▶ [作業内容]
次の記録をすべて、一行ずつ文字を変えずに書き写してください。

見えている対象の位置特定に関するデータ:

◇ ◇ ◇ ◇ ◇

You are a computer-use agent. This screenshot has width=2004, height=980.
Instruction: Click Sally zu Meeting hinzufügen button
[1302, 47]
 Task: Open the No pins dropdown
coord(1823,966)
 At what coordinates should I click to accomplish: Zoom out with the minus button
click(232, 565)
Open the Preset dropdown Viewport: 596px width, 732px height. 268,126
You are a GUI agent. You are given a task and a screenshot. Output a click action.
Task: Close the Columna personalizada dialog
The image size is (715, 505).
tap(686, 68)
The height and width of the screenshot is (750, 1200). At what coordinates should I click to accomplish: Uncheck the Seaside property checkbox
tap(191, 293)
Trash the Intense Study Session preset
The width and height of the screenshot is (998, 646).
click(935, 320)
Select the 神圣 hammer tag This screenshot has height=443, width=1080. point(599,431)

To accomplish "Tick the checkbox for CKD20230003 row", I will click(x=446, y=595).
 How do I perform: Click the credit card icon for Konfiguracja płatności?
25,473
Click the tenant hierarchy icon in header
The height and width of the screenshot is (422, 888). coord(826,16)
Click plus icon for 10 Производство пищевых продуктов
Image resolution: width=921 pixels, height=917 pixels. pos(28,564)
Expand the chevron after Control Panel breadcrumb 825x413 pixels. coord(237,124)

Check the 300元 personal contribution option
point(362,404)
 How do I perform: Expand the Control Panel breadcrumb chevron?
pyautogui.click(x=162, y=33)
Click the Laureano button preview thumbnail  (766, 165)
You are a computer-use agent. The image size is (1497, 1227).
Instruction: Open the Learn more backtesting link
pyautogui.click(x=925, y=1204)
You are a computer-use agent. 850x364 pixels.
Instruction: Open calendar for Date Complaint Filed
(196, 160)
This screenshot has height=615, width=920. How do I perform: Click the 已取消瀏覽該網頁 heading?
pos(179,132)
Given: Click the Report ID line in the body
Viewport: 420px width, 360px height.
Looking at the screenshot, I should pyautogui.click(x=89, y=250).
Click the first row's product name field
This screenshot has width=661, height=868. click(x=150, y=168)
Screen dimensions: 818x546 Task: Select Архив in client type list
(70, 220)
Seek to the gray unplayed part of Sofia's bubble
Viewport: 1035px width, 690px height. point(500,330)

◇ ◇ ◇ ◇ ◇

▶ [作業結果]
You are a computer-use agent. This screenshot has width=2004, height=980.
Instruction: Click Sally zu Meeting hinzufügen button
[1302, 47]
 Task: Open the No pins dropdown
coord(1823,966)
 At what coordinates should I click to accomplish: Zoom out with the minus button
click(232, 565)
Open the Preset dropdown Viewport: 596px width, 732px height. 268,126
You are a GUI agent. You are given a task and a screenshot. Output a click action.
Task: Close the Columna personalizada dialog
The image size is (715, 505).
tap(686, 68)
The height and width of the screenshot is (750, 1200). At what coordinates should I click to accomplish: Uncheck the Seaside property checkbox
tap(191, 293)
Trash the Intense Study Session preset
The width and height of the screenshot is (998, 646).
click(935, 320)
Select the 神圣 hammer tag This screenshot has height=443, width=1080. point(599,431)

To accomplish "Tick the checkbox for CKD20230003 row", I will click(x=446, y=595).
 How do I perform: Click the credit card icon for Konfiguracja płatności?
25,473
Click the tenant hierarchy icon in header
The height and width of the screenshot is (422, 888). coord(826,16)
Click plus icon for 10 Производство пищевых продуктов
Image resolution: width=921 pixels, height=917 pixels. pos(28,564)
Expand the chevron after Control Panel breadcrumb 825x413 pixels. coord(237,124)

Check the 300元 personal contribution option
point(362,404)
 How do I perform: Expand the Control Panel breadcrumb chevron?
pyautogui.click(x=162, y=33)
Click the Laureano button preview thumbnail  (766, 165)
You are a computer-use agent. The image size is (1497, 1227).
Instruction: Open the Learn more backtesting link
pyautogui.click(x=925, y=1204)
You are a computer-use agent. 850x364 pixels.
Instruction: Open calendar for Date Complaint Filed
(196, 160)
This screenshot has height=615, width=920. How do I perform: Click the 已取消瀏覽該網頁 heading?
pos(179,132)
Given: Click the Report ID line in the body
Viewport: 420px width, 360px height.
Looking at the screenshot, I should pyautogui.click(x=89, y=250).
Click the first row's product name field
This screenshot has width=661, height=868. click(x=150, y=168)
Screen dimensions: 818x546 Task: Select Архив in client type list
(70, 220)
Seek to the gray unplayed part of Sofia's bubble
Viewport: 1035px width, 690px height. point(500,330)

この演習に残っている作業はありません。